The question is, should people, mainly healthcare workers who have worked closely with Ebola patients in West Africa, be made to go into quarantine when they return here to the United States?
One nurse, Kaci Hickox, who flew back just last weekend says no way!
And she has threatened to sue two states already who tried to force her to do it.
First the state of New Jersey. When Hickox returned to Newark Airport after treating Ebola patients in West Africa, she was detained on mandatory quarantine orders from Governor Chris Christie.
Christie didn’t take kindly to her comments.
When a CDC-ordered test at the airport showed Hickox had an elevated temperature, she was placed in an isolation tent outside a New Jersey hospital, which according to her, had no heat and a box for a toilet.

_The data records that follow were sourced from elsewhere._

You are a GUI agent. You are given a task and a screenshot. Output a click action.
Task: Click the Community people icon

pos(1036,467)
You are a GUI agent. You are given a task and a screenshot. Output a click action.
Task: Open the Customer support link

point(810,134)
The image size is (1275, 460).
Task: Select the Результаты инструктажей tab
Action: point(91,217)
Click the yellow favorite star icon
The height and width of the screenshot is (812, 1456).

She hired a lawyer, threatened to sue and soon after was released and driven to her home state of Maine, where she is now promising to defy its mandatory 21-quarantine policy and sue if she has to.
Yesterday I asked NBC News freelance photographer Ashoka Mukpo about the controversy.
He survived Ebola after being rushed back here from West Africa earlier this month.
Though Mukpo says science supports the nurse, he also believes that people like himself who have worked closely with Ebola patients in hot zones, must be aware of public perception and fear.
He told me he got in a car to go to a festival last weekend but when he got there he thought better of it and told his friends to take him home.
He’s not even a healthcare worker, but it sounds like the nurse could use a lesson in humility from him.